Nach der Neuevangelisierung befragt, betonte der Papst
erneut eine Bewegung, die er auch in seinem Apostolischen Schreiben „Evangelii gaudium“
beschreibt: das Aus-sich-selbst-Hinausgehen:
„Die Evangelisierung beinhaltet
das Aus-sich-selbst-Hinausgehen, die Dimension des Transzendenten: Das Transzendente
in der Verehrung Gottes, in der Kontemplation und dem Hinausgehen zu den Brüdern,
zu den Leuten. Hinausgehen aus etwas, hinausgehen! Das ist für mich der Kern der Evangelisierung!
Und Hinausgehen bedeutet ankommen, also Nähe. Wenn du nicht aus dir selbst hinausgehst,
wirst du nie Nähe haben, oder? (…) Ohne Nähe kann man nicht evangelisieren. (…) Das
Problem der langweiligen Predigten ist, dass es keine Nähe gibt. Gerade an der Predigt
kann man die Nähe eines Hirten zu seinem Volk ablesen. (…) Im Bereich der Predigt
müssen wir, um gut zu evangelisieren, ziemlich vorangehen, da hinken wir hinterher.

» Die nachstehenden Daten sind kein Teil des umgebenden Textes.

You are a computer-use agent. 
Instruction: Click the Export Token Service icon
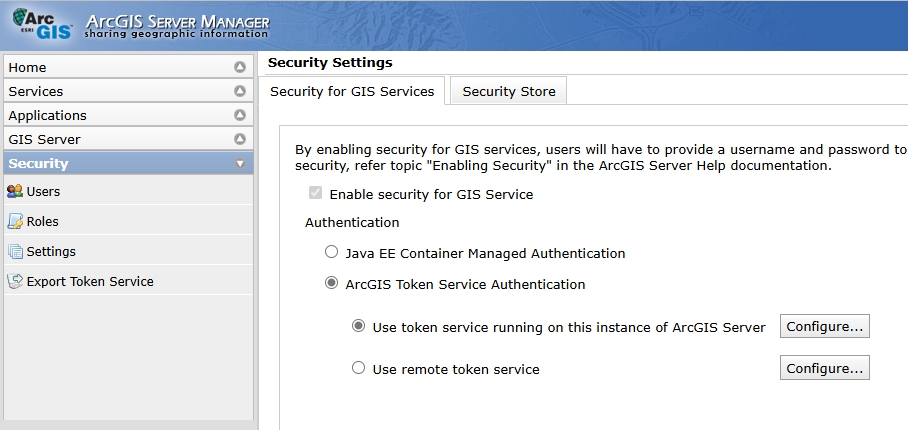click(x=15, y=282)
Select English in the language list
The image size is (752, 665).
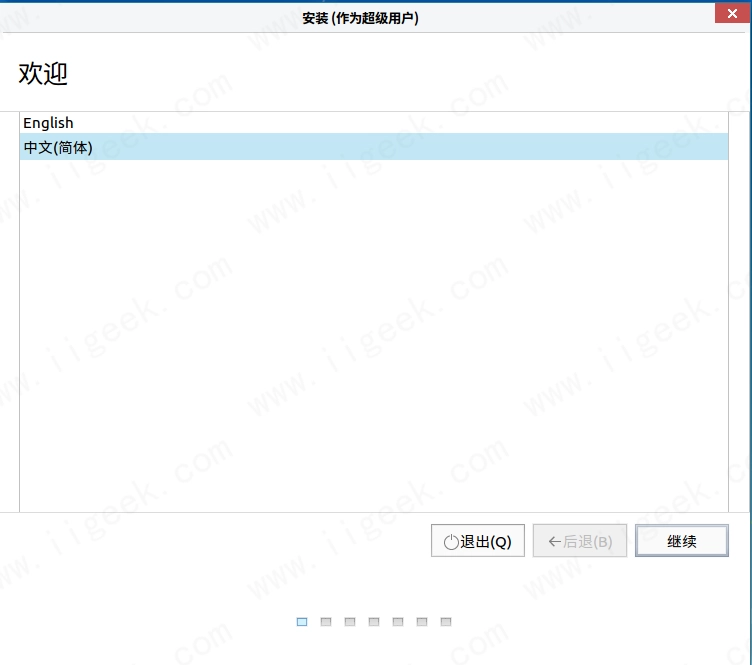(x=49, y=123)
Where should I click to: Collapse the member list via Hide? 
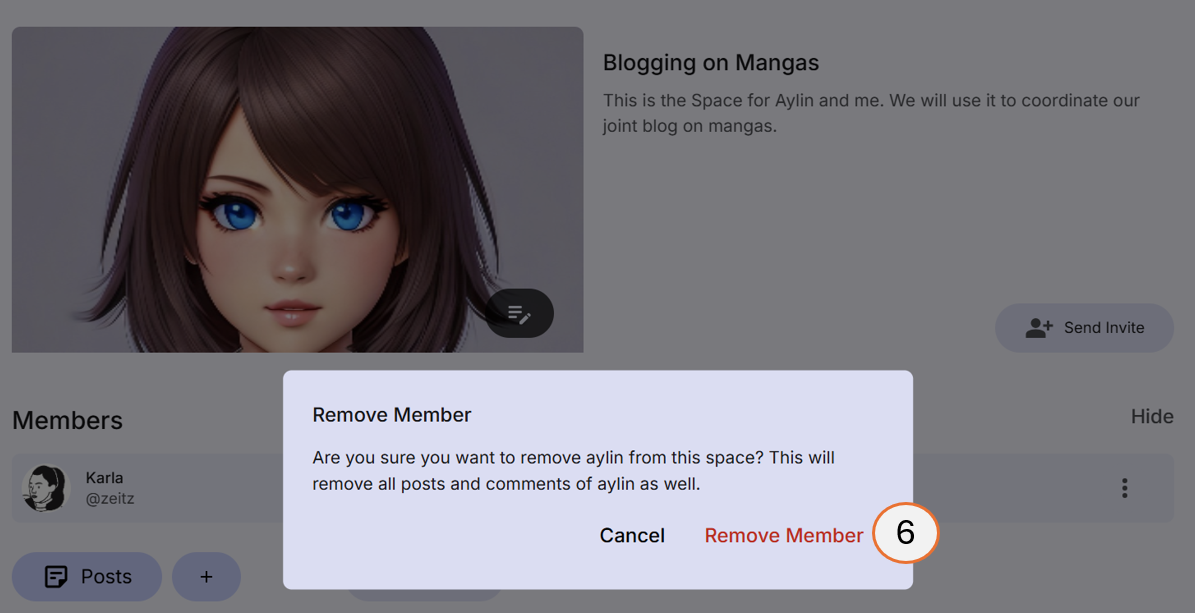1152,417
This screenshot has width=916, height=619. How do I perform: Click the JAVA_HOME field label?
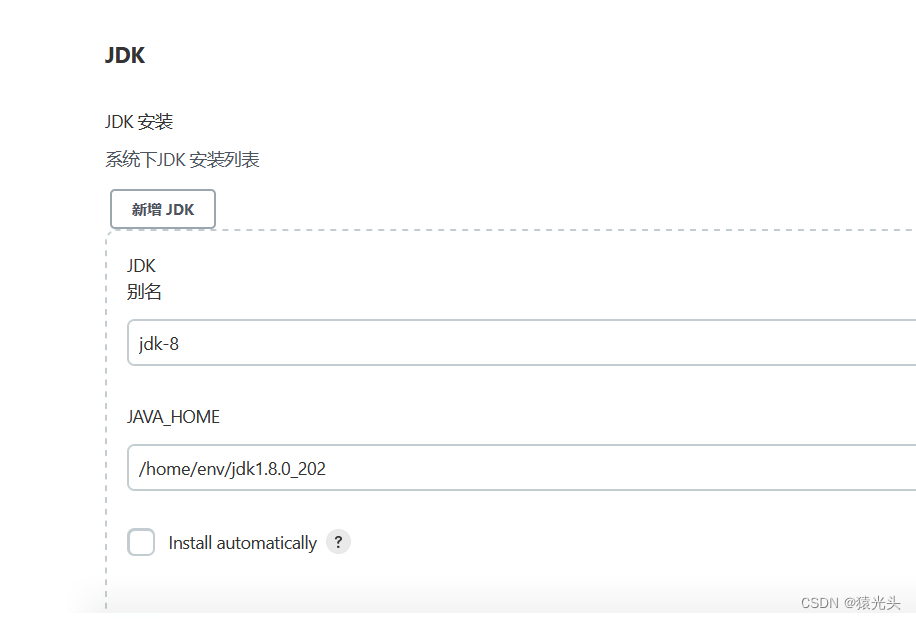pyautogui.click(x=173, y=417)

Das ist ein Aspekt der Umkehr, die die Kirche heute braucht: die Predigten besser
machen, damit das Volk versteht.“
Der Papst empfahl hier den Geistlichen,
„kurze“, aber „starke“ Predigten zu halten: „Eine Predigt, die mehr als acht, zehn
Minuten dauert, ist nicht richtig.“ Und er unterstrich die besondere geistliche Charakteristik
dieser Form der Verkündigung: eine Predigt sei schließlich „keine Schule“ und auch
„keine Konferenz“.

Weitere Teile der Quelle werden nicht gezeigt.